Sammendrag
To bring quantitative infant movement analysis into clinical use, an easy-to-use, portable unit for motion capture is needed. In this work, a measurement system based on a single camera is analyzed and the significant parameters with respect to measurement precision are identified.
Movement data from infants at high risk of developing neurologial dysfunctions has earlier been collected with a magnetic tracker. A classifier that is able to distinguish between normal and abnormal movement patterns was developed. Seen as the data collecting component of such a classification system, the camera parameters´ impact on correct classification is investigated by simulating the effect a camera would have on existing 3D infant movement data using a pinhole model of the camera.
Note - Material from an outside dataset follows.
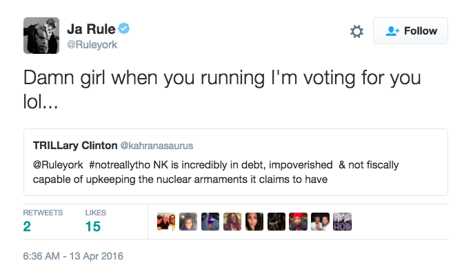Click Ja Rule's profile avatar

41,36
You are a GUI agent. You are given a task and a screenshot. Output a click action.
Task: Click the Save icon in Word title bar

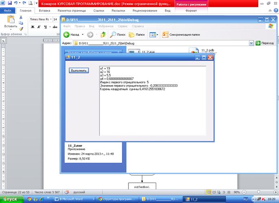10,3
The results indicate that the data collected by a single-camera measurement system still enables the classifier to distinguish between normal and abnormal infants if a camera with reasonable resolution (>=640x480) and frame rate (>=25 fps) is chosen.
The influence of the tracking algorithm has been partially investigated, as noise such as jitter and backlash has been simulated. The effects of temporary marker occlusions must be further tested, but are believed to be small because of the ergodic nature of the signal we are measuring and the features used being insensitive to time series length. Band markers reduce the occlusion problem, but the data produced will be slightly different than by using point markers. This difference is small compared to overall movements, and is most likely negligible.